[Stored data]
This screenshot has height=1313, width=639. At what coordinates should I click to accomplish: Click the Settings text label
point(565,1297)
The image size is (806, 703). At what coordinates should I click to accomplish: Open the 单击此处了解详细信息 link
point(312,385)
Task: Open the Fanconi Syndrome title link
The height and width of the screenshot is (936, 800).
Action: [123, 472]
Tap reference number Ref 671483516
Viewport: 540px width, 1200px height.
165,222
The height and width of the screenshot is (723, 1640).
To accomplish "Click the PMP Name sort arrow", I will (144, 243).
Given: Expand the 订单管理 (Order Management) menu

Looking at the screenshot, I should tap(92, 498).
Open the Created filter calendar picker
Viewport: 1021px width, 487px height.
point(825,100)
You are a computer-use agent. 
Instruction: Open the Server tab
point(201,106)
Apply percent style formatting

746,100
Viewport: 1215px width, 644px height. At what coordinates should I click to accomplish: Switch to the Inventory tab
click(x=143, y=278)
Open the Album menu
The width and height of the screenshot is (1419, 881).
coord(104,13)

[EXERCISE OBJECTIVE]
Write the lines out verbatim, from the one with "Instruction: Open the Server tab" through the last line of the entries, and stop there.

[SOLVED EXERCISE]
Instruction: Open the Server tab
point(201,106)
Apply percent style formatting

746,100
Viewport: 1215px width, 644px height. At what coordinates should I click to accomplish: Switch to the Inventory tab
click(x=143, y=278)
Open the Album menu
The width and height of the screenshot is (1419, 881).
coord(104,13)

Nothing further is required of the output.